Bartosz Grzelak o Djurgarden: Nie mają problemów z tym, żeby zagrać bardziej defensywnie
– To jest drużyna przypominająca trochę Bodo/Glimt. Grają formacją 4-3-3, zespół pracuje systematycznie w swojej grze ofensywne – ocenia Bartosz Grzelak w rozmowie z serwisem “lechpoznan.pl”.
Mistrz Polski po zwycięskim dwumeczu z norweskim Bodo/Glimt (0:0, 1:0), w 1/8 finału Ligi Konferencji Europy zmierzy się ze szwedzkim wicemistrzem – Djurgarden IF. W czwartek trybuny przy Bułgarskiej będą wypełnione, a próba generalna z Lechią Gdańsk (5:0) tylko podniosła ogromne nadzieje w Wielkopolsce.
Trener pracujący w Szwecji, ma uznanie dla rywala Kolejorza, który zakończył ligę jako wicemistrz Allsvenskan. – Lubią budować ataki, ale nie są tak dobrzy w wyprowadzaniu piłki jak Bodø. Grają szybką piłkę i często dośrodkowują w pole karne. Tam zawsze mają zawodników i próbują wygrać te pojedynki. To jest taka ich metoda, w której w jakiś sposób duszą przeciwników – uznaje Grzelak.
– Kiedy grają na wyjazdach, są bardzo groźni w kontratakach. Joel Asoro jest niezwykle szybki, Victor Edvardsen oraz Gustav Wikheim są przydatni w szybkich atakach. Ich dużą siłą jest także Magnus Eriksson, rozgrywający pomocnik, lider drużyny – dodaje.
Podkreśla przy tym, że rywale dostosują się do lechitów i zagrają trochę bardziej defensywnie. – Trzeba również wiedzieć, że mimo iż to jest ofensywnie grająca drużyna, to w poprzednim sezonie w Allsvenskan straciła najmniej goli, więc ich defensywa również jest dobra. Oni nie mają problemów z tym, żeby zagrać bardziej defensywnie, ale wtedy szukają swoich szans właśnie w szybkich atakach. Lech musi na to uważać, bo często stosowali taką taktykę na wyjazdach w Lidze Konferencji – przestrzega.

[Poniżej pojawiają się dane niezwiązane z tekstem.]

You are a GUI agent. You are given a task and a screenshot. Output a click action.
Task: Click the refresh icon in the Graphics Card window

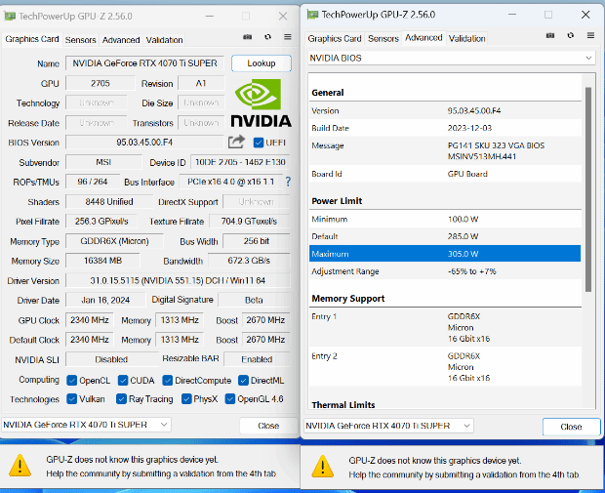(x=266, y=37)
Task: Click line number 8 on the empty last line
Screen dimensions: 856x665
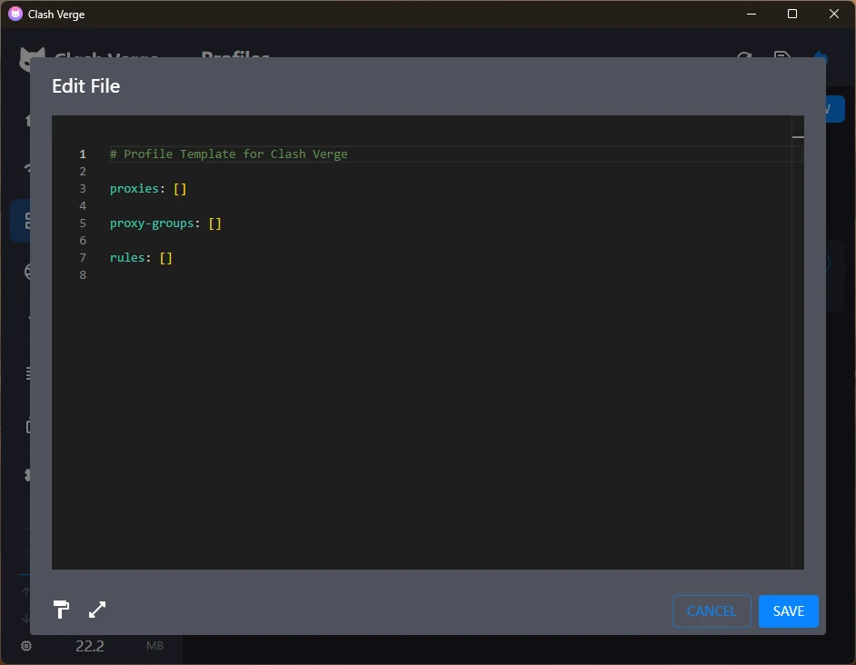Action: [x=83, y=275]
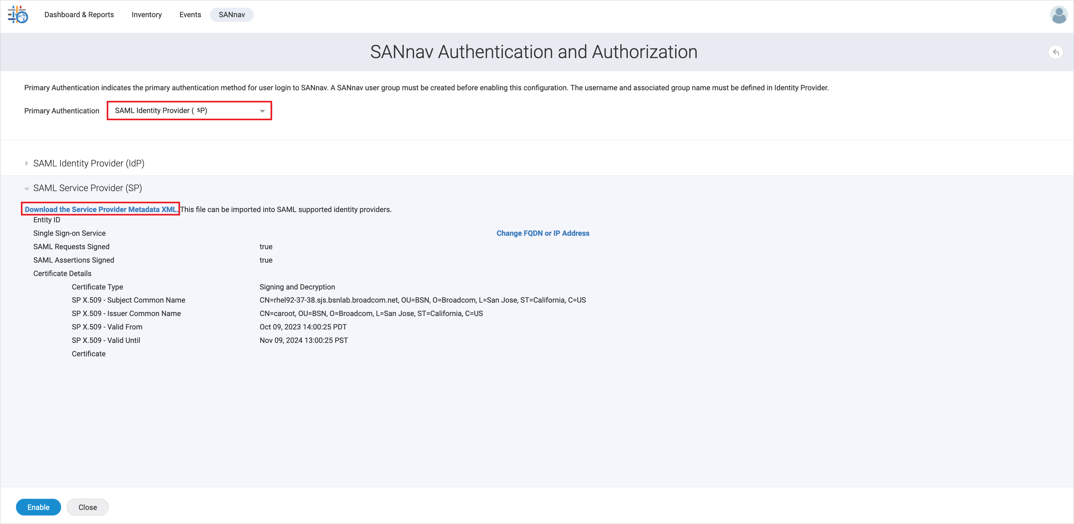
Task: Click the SANnav logo icon
Action: point(18,15)
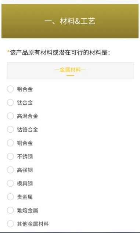Choose 难熔金属 radio button
This screenshot has width=140, height=233.
10,211
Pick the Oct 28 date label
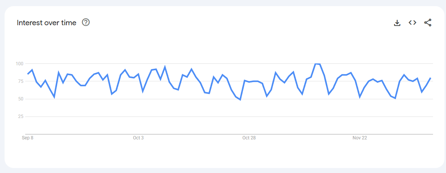 pos(249,138)
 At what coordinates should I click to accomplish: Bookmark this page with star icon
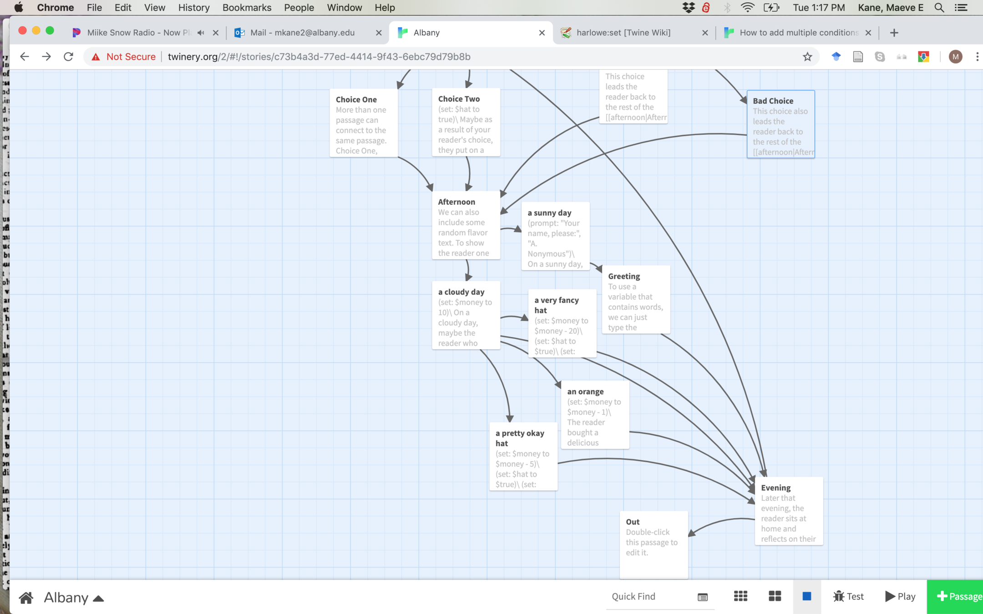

Jesper Karlström był kapitanem Djurgarden, który od dwóch lat jest w Poznaniu. – Nie będą oczywiście mu kibicować zbyt mocno, ale myślę, że okażą mu uznanie. Dla niego to jest wyjątkowy mecz. Ishak nie ma tak dużej marki, żeby się o nim zbyt dużo mówiło. Śledzę polską piłkę i wiem, że jest bardzo dobrym zawodnikiem, ale na ogół nie pisze się o nim zbyt dużo. Z Dagerstålem jest podobna sytuacja jak z Ishakiem. Szwedzcy kibice oczywiście ich znają, ale szczególną uwagę poświęca się tutaj Karlströmowi – podsumowuje.
- Bartosz Grzelak od sierpnia 2020 roku do sierpnia 2022 roku pracował w AIK Solna. Wcześniej był asystentem w reprezentacji Szwecji U-21.